- _SOURCE EXTRACT_
========================================================================
In the real case, I’d agree, but for a complex vector, I don’t think that’s still true. In fact, it’s the same for a complex scalar: For J(z) = 1 - |z|² = 1 - z z̄
, the Wirtinger derivative ∂J/∂z̄
would be defined as (∂J/∂Re[z] + 𝕚 ∂J/∂Im[z])/2
, see e.g. Complex Derivatives, Wirtinger View and the Chain Rule | Ekin Akyürek. So, with z = x + 𝕚y
that would be -(2x + 𝕚 2y) / 2 = -z
, which also matches the intuition that z
and z̄
can simply be treated as independent variables. However, Zygote gives
J(z) = 1 - abs(z)^2
Zygote.gradient(z -> J(z), 1+1im)
(-2.0 - 2.0im,)
I then found that the Zygote manual uses exactly this example in the chapter on Complex Differentiation, and that I just didn’t read that closely enough. It also gives the solution of manually defining a Wirtinger derivative. This indeed also works for the vector case. In my example script, I can add
# Wirtinger derivative
function wirtinger(func, Ψ)
y, back = Zygote.pullback(func, Ψ)
du = back(1.0)[1]
dv = back(1.0im)[1]
return (du' + im*dv')/2, (du + im*dv)/2
end
∇3 = wirtinger(Ψ -> J(Ψ, Ψtgt), Ψ)[2]
norm(abs.(∇3 - ∇2)) # zero, as it should be
which does the right thing.
I’m still a little confused about what just Zygote.gradient
does (I might have to re-read that chapter a few more times). In the scalar case, I’m pretty sure it does
∂f(z)/∂z -> ∂f(x, y)/∂x + 𝕚 ∂f(x, y)/∂y
which seems somewhat trivially connected to the correct Wirtinger derivative (up to my missing factor of 2).
On the other hand, it would seem like Zygote.gradient
does a single backward-propagation, whereas wirtinger
does two. So probably, I can’t use the simple Zygote.gradient
in general.
========================================================================
- _TASK DATA_
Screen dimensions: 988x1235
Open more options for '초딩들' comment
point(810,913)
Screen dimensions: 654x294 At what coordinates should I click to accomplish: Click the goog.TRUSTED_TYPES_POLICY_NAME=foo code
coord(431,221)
========================================================================
- _YOUR TASKS_
[A] Answer these from the forum post on Zygote and Wirtinger derivatives:
(i) What does Zygote.gradient return for J(z) at 1+1im?
(ii) Which chapter of the Zygote manual uses this same example?
(iii) How many backward propagations does wirtinger do?
[B] Reproduce the whole listing, not the forum post, with "comment" swapped for "reply" and nothing else changed.

- _THE RESULTS_
[A]
(i) (-2.0 - 2.0im,)
(ii) Complex Differentiation
(iii) Two

[B]
Screen dimensions: 988x1235
Open more options for '초딩들' reply
point(810,913)
Screen dimensions: 654x294 At what coordinates should I click to accomplish: Click the goog.TRUSTED_TYPES_POLICY_NAME=foo code
coord(431,221)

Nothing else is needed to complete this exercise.